Data Explorer is a visualization-first extension for VS Code-compatible editors, including forks such as Cursor, for exploring dataframes and local data files. It focuses on fast viewing, paging, Data Wrangler-style quick insights, summaries, and Excel-like filters instead of transformation pipelines.
It is loosely inspired by Microsoft's VS Code Data Wrangler experience, but it is an independent implementation. Data Wrangler is closed source, which makes it difficult to contribute features upstream, adapt it for VS Code forks such as Cursor, or implement backend-native features like first-class Polars support. Data Explorer exists to make that exploration layer open, hackable, and Polars-friendly from the start.
These screenshots are generated from the real built webview/notebook renderer using npm run capture:screenshots. The capture script loads fixtures/sample.csv through the Polars runtime and executes fixtures/example.ipynb with nbclient to capture the current notebook MIME renderer output.
- Native Polars and Pandas runtime backends, including live notebook sessions backed by the active Jupyter kernel.
- Direct launch for CSV, TSV, Parquet, JSONL, XLSX, and XLS files.
- Paged dataframe grid with sticky headers, row numbers, type icons, and per-column Quick Insights.
- Dataset summary panel with shape, row/column counts, missing-value breakdowns, and duplicate-row counts.
- Multi-column sorting and column filters from the webview or column header menus.
- Jupyter variable viewer integration for Pandas and Polars dataframe names, with the full window reading from the live kernel.
- Lightweight notebook output renderer for
data_wrangler_runtime.notebook.show(...).
- Install the extension in Cursor or VS Code.
- Right-click a
.csv,.tsv,.parquet,.jsonl,.xlsx, or.xlsfile. - Choose Data Explorer: Open Current File.
- Use the left panel to select columns, search values, add predicates, and sort.
File-backed sessions default to Polars. Change dataExplorer.defaultBackend to pandas if you want Pandas file loading instead.
Run a cell that leaves a Pandas or Polars dataframe available in the active Jupyter kernel. Jupyter can surface Open in Data Explorer for supported variables via the variable viewer integration, or you can use Data Explorer: Open Notebook Variable and enter the dataframe variable name:
import polars as pl
df = pl.read_csv("sales.csv")Data Explorer detects Polars and Pandas dataframe variables and opens them with the matching backend. For notebook variables, paging, filtering, sorting, and Quick Insights execute against the live kernel variable rather than a static snapshot.
import polars as pl
from data_wrangler_runtime.notebook import show
df = pl.read_csv("sales.csv")
show(df, label="sales")This emits application/vnd.data-explorer.viewer.v1+json, which the bundled notebook renderer displays as a compact grid preview.

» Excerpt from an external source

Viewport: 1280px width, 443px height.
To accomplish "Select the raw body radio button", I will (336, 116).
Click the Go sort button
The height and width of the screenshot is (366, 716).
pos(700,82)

Polars dataframes stay Polars in the runtime. The Polars backend uses native operations for:
- file reads with
polars.read_csv,read_parquet,read_ndjson, andread_excel - paging with
slice - filters with Polars expressions
- sorting with
DataFrame.sort - summaries with Polars null counts, distinct counts, value counts, and numeric aggregates
The test suite asserts that Polars file sessions do not call to_pandas().
npm install
python3 -m venv .venv
.venv/bin/python -m pip install -e "python[dev]"
npm run build
npm run package
cursor --install-extension data-explorer-0.1.0.vsix --forceReload the editor after installing the VSIX. Then:
- Open
fixtures/sample.csv, right-click the editor tab or Explorer item, and run Data Explorer: Open Current File. - Open
fixtures/example.ipynb, select the.venvPython kernel, and run the notebook cell. The dataframe is a real Polars dataframe. - From the notebook, use Open in Data Explorer when Jupyter offers it for
df, or run Data Explorer: Open Notebook Variable and enterdf. The full Data Explorer webview should page, filter, sort, and summarize the live kernel dataframe.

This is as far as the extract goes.